§ **REQUIRED TASKS**
**A)** In the marathon training post, how long a run did the writer have scheduled for the morning after the wine festival?
**B)** Extend the marathon training post from where it stops, carrying its numbered list forward in the same voice.

§ **TEXT**
____________________

Wednesday, September 5, 2012

10 Things I've Learned About Marathon Training

10 quick things I've learned about marathon training thus far:


1. It takes a LOT of time. Like, MUCH more than I expected. It fits in my lifestyle right now. I don't have kids. The Hubs has to work late a lot. I have a flexible boss who doesn't mind if I come back to work crazy sweaty after a lunch-workout (nor does he mind if I eat lunch at my desk afterwards). But, really. It does take a lot of time. HOURS of running. Cross training. Strength training. Hours and hours. It's a commitment.



2. You'll have to say NO to other things. See the whole "it's a commitment" thing in #1. Prime example-- a great friend of my asked if I wanted to go to a semi-local wine festival this weekend. My first thoughts: "WINE? Yes, please!" But, then reality set in and I started thinking about how I would possibly be able to drive an hour to the festival, have a good time, drive an hour back AND get up the next morning for a solid 22-miler. Not gonna happen. So, I had to say no. Sadly no. Marathon training is my priority right now. I absolutely know life is all about balance and am working hard to maintain that balance... but, I also know that marathon training takes commitment. And, that means saying no sometimes to put training first. Training's not forever. There will be more wine festivals. And, mark my words-- I'll be there for those.



3. You'll be hungry. Like, all the time. And, WAY more hungry than you think. Pre-training I read a TON of running blogs. I read all the "OMG I'M SO HUNGRY" posts and really didn't think much of it. See-- I thought I already understood. I thought I WAS ALREADY hungry all the time. Um, yeah. I was wrong. So wrong. In the past few weeks I've experienced whole new levels of hungry I never knew possible. I legit feel like I'm basically hungry all the time. An hour after a meal, I'm hungry again. Not that "I'm bored so I'll eat" thing. No, no. HUNGER. Like, tummy-growling-painful-give-me-food-NOW kinda hunger. I was in no way prepared or expecting this. I now understand why many people GAIN weight when training for a marathon.  



4. I mean... it's gonna hurt. It amazes me when people are SO amazed when I say I'm sore. Or when they tell me that means I'm working out too hard. Hello. It's marathon training. A little uncomfortableness and sore muscles and tired legs/feet are kinda part of the game. Should it be CRAZY PAIN all the time? Well, no. Of course not. But, do I have sore legs like a lot? Are my legs heavy and tired most of the time? Well, yeah. I mean-- I'm running. Like a lot. All the time. Of course it's not all rainbows and sunshine.



5. The runner's high I'm going to get from crossing that f-ing finish line is going to be the best high in the entire world. I honestly can't even imagine just how amazing it's going to feel. I'm beyond pumped. Thinking about that feeling is what gets me through a LOT of those long run miles. Cheesy? Sure. True? Absolutely.



6. Turns out, running really is like 90% mental. Ok... maybe not 90%. But, a freaking lot. Right now, 4.5 weeks out-- I think my legs are pretty good to go. They could do this thing... I hope. But, mentally, I need a few more weeks to talk myself into this whole "you can do it!" thing.

____________________

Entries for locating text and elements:

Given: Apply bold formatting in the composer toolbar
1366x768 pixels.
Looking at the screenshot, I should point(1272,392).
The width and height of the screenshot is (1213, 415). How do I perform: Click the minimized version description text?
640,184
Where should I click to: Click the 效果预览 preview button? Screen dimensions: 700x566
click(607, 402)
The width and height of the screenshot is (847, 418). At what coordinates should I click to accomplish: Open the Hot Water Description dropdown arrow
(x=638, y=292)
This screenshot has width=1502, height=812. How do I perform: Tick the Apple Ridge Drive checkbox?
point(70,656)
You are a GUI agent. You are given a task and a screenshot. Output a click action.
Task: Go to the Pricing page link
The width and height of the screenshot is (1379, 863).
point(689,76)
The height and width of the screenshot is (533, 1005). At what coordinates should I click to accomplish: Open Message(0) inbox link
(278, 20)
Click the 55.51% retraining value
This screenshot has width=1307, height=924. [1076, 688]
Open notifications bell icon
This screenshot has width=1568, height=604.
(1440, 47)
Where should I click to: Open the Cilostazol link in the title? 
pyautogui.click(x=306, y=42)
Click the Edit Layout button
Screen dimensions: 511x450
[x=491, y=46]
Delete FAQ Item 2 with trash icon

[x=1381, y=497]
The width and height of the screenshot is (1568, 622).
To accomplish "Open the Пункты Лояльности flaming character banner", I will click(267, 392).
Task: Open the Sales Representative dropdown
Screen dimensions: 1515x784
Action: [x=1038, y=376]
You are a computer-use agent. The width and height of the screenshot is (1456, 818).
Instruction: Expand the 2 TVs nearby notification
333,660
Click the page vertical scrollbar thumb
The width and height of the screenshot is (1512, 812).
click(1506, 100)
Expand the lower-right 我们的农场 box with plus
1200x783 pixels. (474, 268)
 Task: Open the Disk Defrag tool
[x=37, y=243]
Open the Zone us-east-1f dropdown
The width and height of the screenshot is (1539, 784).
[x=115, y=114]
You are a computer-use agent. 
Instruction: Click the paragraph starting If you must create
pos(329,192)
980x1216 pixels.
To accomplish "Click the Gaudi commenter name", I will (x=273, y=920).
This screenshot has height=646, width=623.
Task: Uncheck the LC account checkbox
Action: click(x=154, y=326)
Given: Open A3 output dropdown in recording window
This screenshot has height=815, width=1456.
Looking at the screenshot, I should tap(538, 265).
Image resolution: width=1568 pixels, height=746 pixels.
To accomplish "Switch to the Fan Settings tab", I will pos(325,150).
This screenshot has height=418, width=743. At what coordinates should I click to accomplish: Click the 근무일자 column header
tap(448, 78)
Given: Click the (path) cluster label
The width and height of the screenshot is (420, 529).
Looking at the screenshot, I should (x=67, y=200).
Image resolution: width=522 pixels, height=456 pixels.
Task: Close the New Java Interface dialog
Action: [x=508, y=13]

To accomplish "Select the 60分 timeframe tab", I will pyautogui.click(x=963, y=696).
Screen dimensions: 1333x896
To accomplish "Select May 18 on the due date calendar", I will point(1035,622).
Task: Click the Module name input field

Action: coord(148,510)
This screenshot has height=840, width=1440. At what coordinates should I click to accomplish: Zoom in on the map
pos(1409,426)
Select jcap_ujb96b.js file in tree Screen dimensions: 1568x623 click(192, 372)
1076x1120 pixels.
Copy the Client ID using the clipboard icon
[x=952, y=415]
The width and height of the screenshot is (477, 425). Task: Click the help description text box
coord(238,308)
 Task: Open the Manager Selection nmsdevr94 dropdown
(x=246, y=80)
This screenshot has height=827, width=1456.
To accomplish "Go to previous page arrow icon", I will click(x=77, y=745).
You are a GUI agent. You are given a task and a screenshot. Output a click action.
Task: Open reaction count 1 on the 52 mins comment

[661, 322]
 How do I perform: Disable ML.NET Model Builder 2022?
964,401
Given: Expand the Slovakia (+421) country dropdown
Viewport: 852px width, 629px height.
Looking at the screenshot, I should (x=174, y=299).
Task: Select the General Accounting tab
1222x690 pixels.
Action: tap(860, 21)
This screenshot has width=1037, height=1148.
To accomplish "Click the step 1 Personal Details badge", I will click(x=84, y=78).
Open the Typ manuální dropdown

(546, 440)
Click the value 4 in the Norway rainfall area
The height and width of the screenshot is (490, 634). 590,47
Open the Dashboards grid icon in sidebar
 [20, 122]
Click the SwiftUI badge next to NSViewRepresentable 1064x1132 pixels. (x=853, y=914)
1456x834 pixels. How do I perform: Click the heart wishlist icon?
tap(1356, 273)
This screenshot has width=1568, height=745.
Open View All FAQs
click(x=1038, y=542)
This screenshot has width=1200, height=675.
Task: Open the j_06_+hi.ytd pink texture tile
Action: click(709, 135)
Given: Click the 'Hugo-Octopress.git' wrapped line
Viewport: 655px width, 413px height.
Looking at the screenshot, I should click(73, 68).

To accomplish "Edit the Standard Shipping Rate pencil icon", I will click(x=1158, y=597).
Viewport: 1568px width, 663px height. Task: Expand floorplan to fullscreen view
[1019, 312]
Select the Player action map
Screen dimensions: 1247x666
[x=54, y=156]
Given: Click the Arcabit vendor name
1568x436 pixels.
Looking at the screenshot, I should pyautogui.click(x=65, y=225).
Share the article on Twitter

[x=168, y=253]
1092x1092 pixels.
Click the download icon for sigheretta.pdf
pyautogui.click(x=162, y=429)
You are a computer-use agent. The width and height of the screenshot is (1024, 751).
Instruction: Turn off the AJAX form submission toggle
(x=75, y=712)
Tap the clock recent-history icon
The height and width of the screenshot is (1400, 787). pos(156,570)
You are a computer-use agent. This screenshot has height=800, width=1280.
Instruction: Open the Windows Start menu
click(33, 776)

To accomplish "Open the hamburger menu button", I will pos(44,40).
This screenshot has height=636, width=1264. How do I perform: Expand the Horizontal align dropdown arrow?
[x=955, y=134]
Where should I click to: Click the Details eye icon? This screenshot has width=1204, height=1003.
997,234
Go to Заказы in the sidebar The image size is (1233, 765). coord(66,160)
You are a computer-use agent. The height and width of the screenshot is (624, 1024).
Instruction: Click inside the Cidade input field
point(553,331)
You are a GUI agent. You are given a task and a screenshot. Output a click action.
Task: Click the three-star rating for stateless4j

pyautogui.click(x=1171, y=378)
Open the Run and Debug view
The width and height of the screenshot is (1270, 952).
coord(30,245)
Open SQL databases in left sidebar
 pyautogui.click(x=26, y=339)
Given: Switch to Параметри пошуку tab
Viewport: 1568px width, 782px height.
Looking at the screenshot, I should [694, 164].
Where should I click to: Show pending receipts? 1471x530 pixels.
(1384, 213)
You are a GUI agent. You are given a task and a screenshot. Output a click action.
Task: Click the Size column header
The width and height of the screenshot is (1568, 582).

____________________

§ **RESPONSES BY TASK**
**A)** A 22-mile run.

**B)**
7. (Especially for women, I think) You see your body in a whole new way. As a female, I have food/body issues. I mean- hello-- I'm not sure I've ever met a single woman who doesn't have at least SOME issues with these areas. I'm no different. I've never had HUGE issues, but definitely am not issue-free. But, training for this marathon has made me see my body in SUCH a different way. My legs are STRONG. They are carrying me through all this training. My body is capable of pushing farther and harder than I ever imagined. I'm strong and capable of covering MILES and MILES on foot. It's an incredibly empowering feeling. I've never been more proud of my body, even though I am certainly not the thinnest I've ever been. Am I pure muscle? Do I have a even remotely "perfect" body? No and no. It's not about being THIN or PERFECT. It's about being a STRONGER version of me. It's a pretty amazing feeling.



8. You'll want to talk about marathon training all. the. time. It will take over your brain and you'll think about it 90% of your waking hours. OCD to the extreme. Turns out-- not everyone else will want to hear about it all. the. time. Find the people who will want to hear about it non-stop and talk them to death. Leave the other people alone and talk to them about Big Brother or the Real Housewives of NY or whatever. Not that I watch those shows. Ever.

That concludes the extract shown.